#### EXERCISE AIM:
Present every row below as a numbered list, and omit the blank lines.
————————
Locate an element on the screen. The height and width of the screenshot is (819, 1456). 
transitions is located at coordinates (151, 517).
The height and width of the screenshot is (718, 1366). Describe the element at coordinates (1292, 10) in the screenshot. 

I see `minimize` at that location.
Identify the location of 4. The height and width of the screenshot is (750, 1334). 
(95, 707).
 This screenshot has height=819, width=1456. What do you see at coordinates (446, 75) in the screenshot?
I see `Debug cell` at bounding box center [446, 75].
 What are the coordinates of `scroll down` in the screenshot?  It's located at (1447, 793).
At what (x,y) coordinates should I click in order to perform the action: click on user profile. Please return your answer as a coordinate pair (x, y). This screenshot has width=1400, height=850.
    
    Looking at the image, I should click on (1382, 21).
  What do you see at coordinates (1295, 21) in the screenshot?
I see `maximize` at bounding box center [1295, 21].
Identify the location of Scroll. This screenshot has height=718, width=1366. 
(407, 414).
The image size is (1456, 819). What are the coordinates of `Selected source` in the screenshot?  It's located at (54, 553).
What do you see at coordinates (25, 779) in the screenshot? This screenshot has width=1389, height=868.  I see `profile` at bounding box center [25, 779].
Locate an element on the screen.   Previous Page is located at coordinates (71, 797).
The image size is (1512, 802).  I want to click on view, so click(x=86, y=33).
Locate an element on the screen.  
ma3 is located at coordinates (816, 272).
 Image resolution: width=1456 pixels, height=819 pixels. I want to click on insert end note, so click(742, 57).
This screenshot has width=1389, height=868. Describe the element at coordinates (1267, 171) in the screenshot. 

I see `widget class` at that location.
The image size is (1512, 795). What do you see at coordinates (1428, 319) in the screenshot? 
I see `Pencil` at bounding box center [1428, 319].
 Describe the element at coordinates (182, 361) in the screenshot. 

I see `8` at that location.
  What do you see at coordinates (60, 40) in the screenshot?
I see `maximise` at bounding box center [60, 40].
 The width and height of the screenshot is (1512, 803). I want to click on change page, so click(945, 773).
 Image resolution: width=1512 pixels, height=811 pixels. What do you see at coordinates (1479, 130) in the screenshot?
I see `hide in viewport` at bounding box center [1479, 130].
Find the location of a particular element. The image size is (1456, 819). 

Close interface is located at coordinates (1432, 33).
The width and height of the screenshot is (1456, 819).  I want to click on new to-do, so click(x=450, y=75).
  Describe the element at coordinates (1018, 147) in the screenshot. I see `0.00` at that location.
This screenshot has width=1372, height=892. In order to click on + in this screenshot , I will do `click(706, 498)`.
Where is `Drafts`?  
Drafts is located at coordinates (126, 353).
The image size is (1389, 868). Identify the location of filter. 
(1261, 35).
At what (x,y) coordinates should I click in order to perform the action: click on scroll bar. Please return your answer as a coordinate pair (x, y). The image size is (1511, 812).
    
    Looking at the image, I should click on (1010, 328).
————————
#### SOLUTION FOR THIS PROBLEM:
1. Locate an element on the screen. The height and width of the screenshot is (819, 1456). 
2. transitions is located at coordinates (151, 517).
3. The height and width of the screenshot is (718, 1366). Describe the element at coordinates (1292, 10) in the screenshot. 
4. I see `minimize` at that location.
5. Identify the location of 4. The height and width of the screenshot is (750, 1334). 
6. (95, 707).
7.  This screenshot has height=819, width=1456. What do you see at coordinates (446, 75) in the screenshot?
8. I see `Debug cell` at bounding box center [446, 75].
9.  What are the coordinates of `scroll down` in the screenshot?  It's located at (1447, 793).
10. At what (x,y) coordinates should I click in order to perform the action: click on user profile. Please return your answer as a coordinate pair (x, y). This screenshot has width=1400, height=850.
11.     Looking at the image, I should click on (1382, 21).
12.   What do you see at coordinates (1295, 21) in the screenshot?
13. I see `maximize` at bounding box center [1295, 21].
14. Identify the location of Scroll. This screenshot has height=718, width=1366. 
15. (407, 414).
16. The image size is (1456, 819). What are the coordinates of `Selected source` in the screenshot?  It's located at (54, 553).
17. What do you see at coordinates (25, 779) in the screenshot? This screenshot has width=1389, height=868.  I see `profile` at bounding box center [25, 779].
18. Locate an element on the screen.   Previous Page is located at coordinates (71, 797).
19. The image size is (1512, 802).  I want to click on view, so click(x=86, y=33).
20. Locate an element on the screen.  
21. ma3 is located at coordinates (816, 272).
22.  Image resolution: width=1456 pixels, height=819 pixels. I want to click on insert end note, so click(742, 57).
23. This screenshot has width=1389, height=868. Describe the element at coordinates (1267, 171) in the screenshot. 
24. I see `widget class` at that location.
25. The image size is (1512, 795). What do you see at coordinates (1428, 319) in the screenshot? 
26. I see `Pencil` at bounding box center [1428, 319].
27.  Describe the element at coordinates (182, 361) in the screenshot. 
28. I see `8` at that location.
29.   What do you see at coordinates (60, 40) in the screenshot?
30. I see `maximise` at bounding box center [60, 40].
31.  The width and height of the screenshot is (1512, 803). I want to click on change page, so click(945, 773).
32.  Image resolution: width=1512 pixels, height=811 pixels. What do you see at coordinates (1479, 130) in the screenshot?
33. I see `hide in viewport` at bounding box center [1479, 130].
34. Find the location of a particular element. The image size is (1456, 819). 
35. Close interface is located at coordinates (1432, 33).
36. The width and height of the screenshot is (1456, 819).  I want to click on new to-do, so click(x=450, y=75).
37.   Describe the element at coordinates (1018, 147) in the screenshot. I see `0.00` at that location.
38. This screenshot has width=1372, height=892. In order to click on + in this screenshot , I will do `click(706, 498)`.
39. Where is `Drafts`?  
40. Drafts is located at coordinates (126, 353).
41. The image size is (1389, 868). Identify the location of filter. 
42. (1261, 35).
43. At what (x,y) coordinates should I click in order to perform the action: click on scroll bar. Please return your answer as a coordinate pair (x, y). The image size is (1511, 812).
44.     Looking at the image, I should click on (1010, 328).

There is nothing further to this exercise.